The opinion of the court was delivered by: Buckwalter, S.J.


Currently pending before the Court is Defendant Erie Insurance Company's Motion to Dismiss Plaintiffs Mary Ann and Daniel Robinson's Bad Faith Claims, Defendant S.W. Krout, Inc.'s Motion to Dismiss Plaintiffs' Punitive Damage Claims, and Defendant Nationwide's Motion to Bifurcate. For the following reasons, Erie and Nationwide's Motions are denied and S.W. Krout's Motion is granted.

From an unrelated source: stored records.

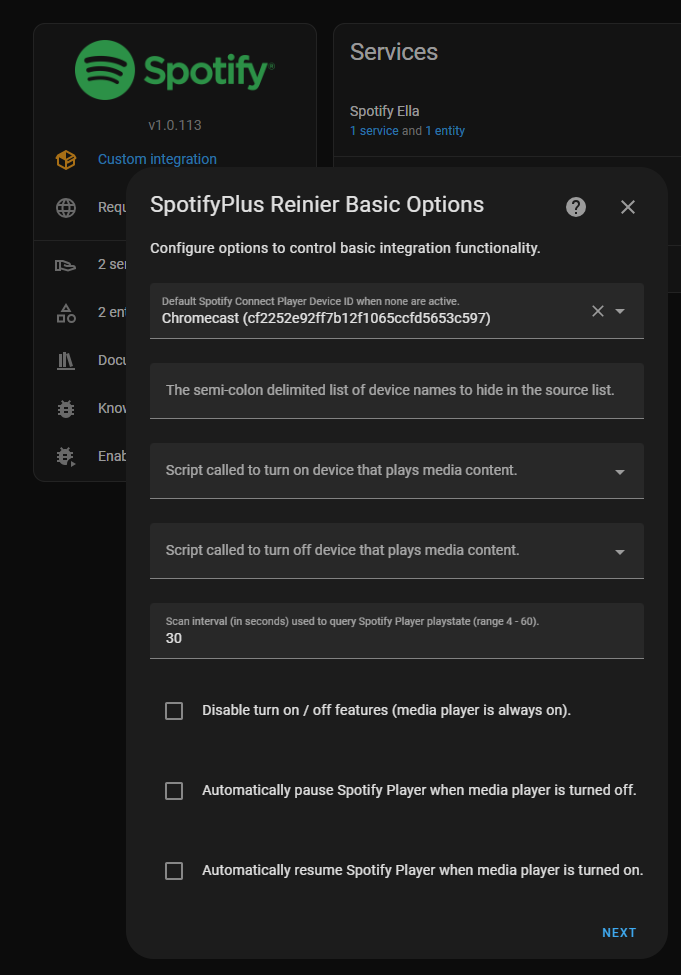Click the services hand icon
This screenshot has height=975, width=681.
tap(66, 265)

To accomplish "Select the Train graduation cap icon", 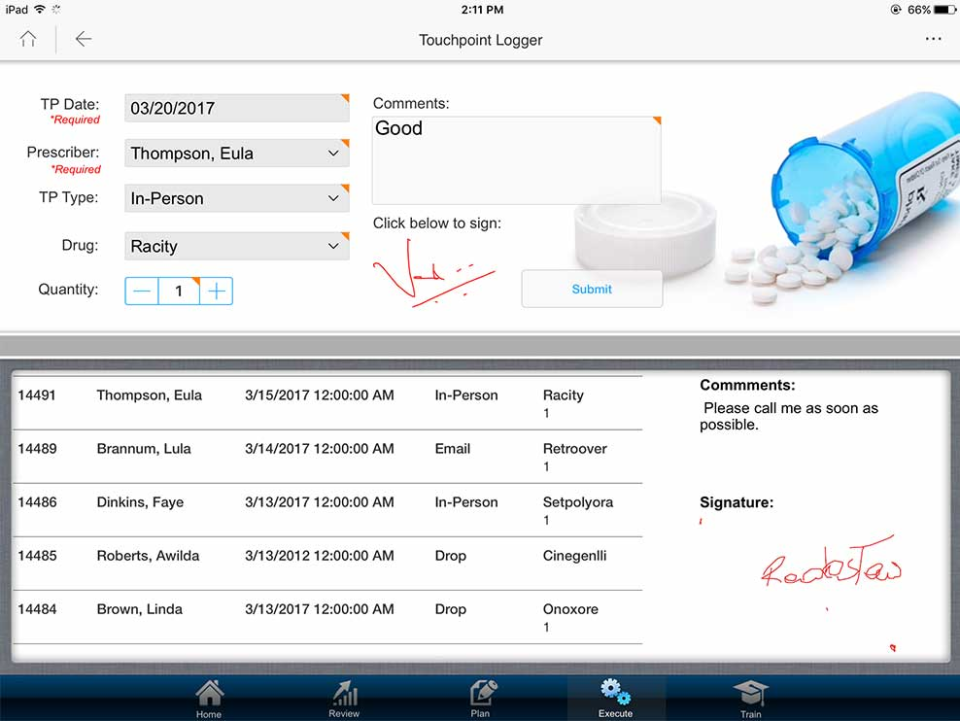I will [750, 695].
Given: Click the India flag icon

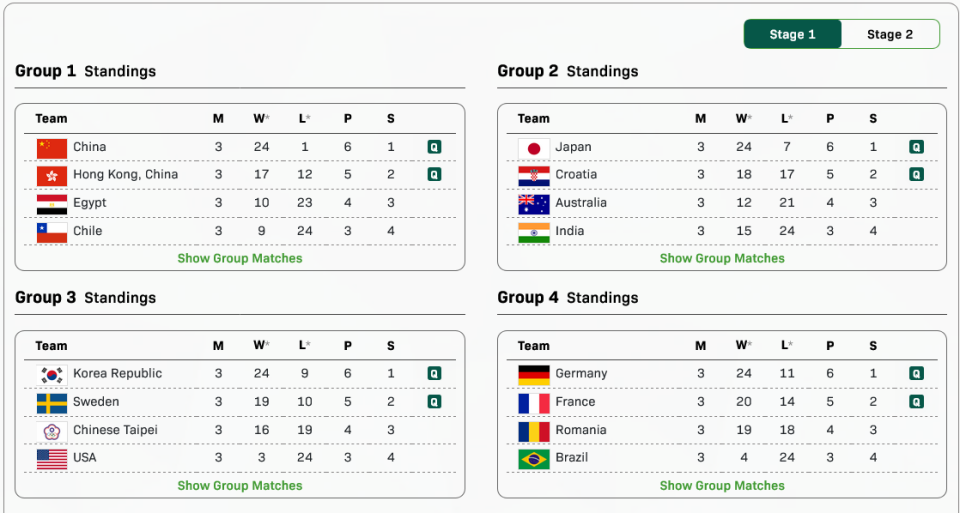Looking at the screenshot, I should click(534, 231).
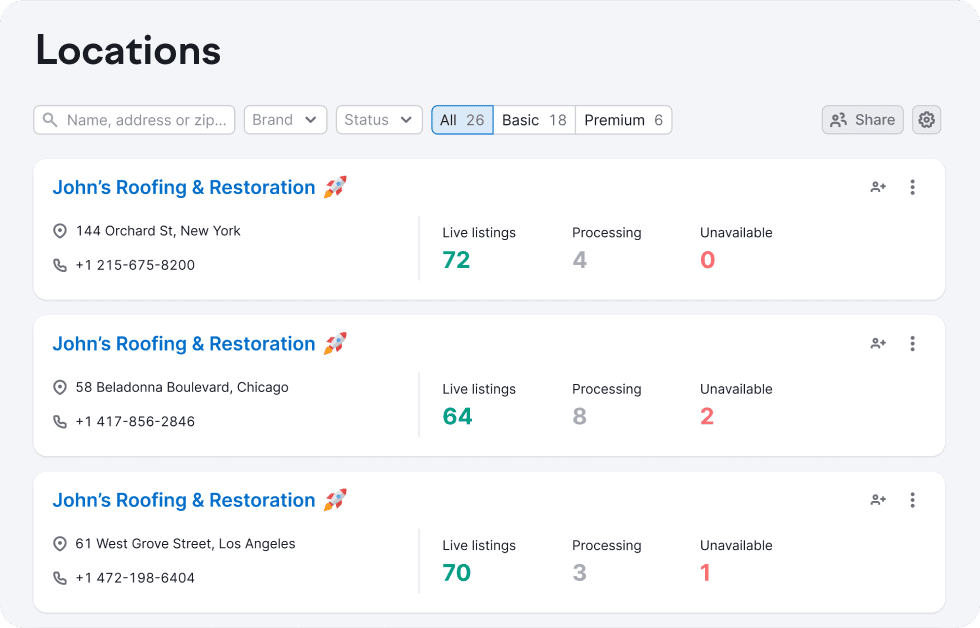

This suit arises out of two floods that damaged Plaintiffs' home. The facts, as set forth in the Second Amended Complaint, are as follows. Plaintiffs' home in Horsham, Pennsylvania, was insured by Defendants Nationwide Mutual Insurance Company ("Nationwide") and Erie Insurance Company ("Erie"). (Second Am. Compl. ¶¶ 1, 5--8.) Nationwide provided a flood insurance policy on the property while Erie provided a homeowner's insurance policy. (Id. ¶¶ 5--8.)

On August 28, 2011, the property flooded as a result of Hurricane Irene, causing property damage. (Id. ¶¶ 9--10.) On August 29th, the Robinsons had the water from the flooded basement pumped out. (Id. ¶ 11.) Thereafter, they hired Defendant S.W. Krout Inc. ("Krout") to repair their heater and level their oil tank. (Id.) However, Defendant Krout failed to cap off the fuel oil tank. (Id. ¶ 12.) Upon noticing this, the Robinsons called Krout to return to the residence and properly cap the tank. (Id.) Defendant Krout failed to come out and cap the tank. (Id. ¶ 13.) Krout stated on the phone to Plaintiffs that they were too busy to come out and fix the dangerous condition. (Id. ¶ 14.) On or about September 4th, a flood adjuster from Nationwide came to the property to assess the damage from the hurricane. (Id. ¶ 20.) The adjustor informed the Robinsons that their heater could be repaired or replaced, but that the fuel tank did not need replacement. (Id.)

On September 8th, the property was again flooded as a result of Tropical Storm Lee. (Id. ¶ 21.) As a result of this flooding, the fuel oil tank in the Robinsons' home fell over, and half a tank of oil-approximately 130 gallons-spilled out of the tank. (Id. ¶ 23.) Due to the damage, Plaintiffs were unable to continue living in their home and were forced to pay for a rental unit. (Id. ¶¶ 25--26.) Plaintiffs also needed to hire an environmental company to assess and clean up the hazardous condition at their home. (Id. ¶ 28.) Additionally, Plaintiffs suffered serious medical problems. (Id. ¶ 27.) Neither Nationwide nor Erie has paid for the damage sustained to Plaintiffs' property. (Id. ¶¶ 35, 42, 51, 59.)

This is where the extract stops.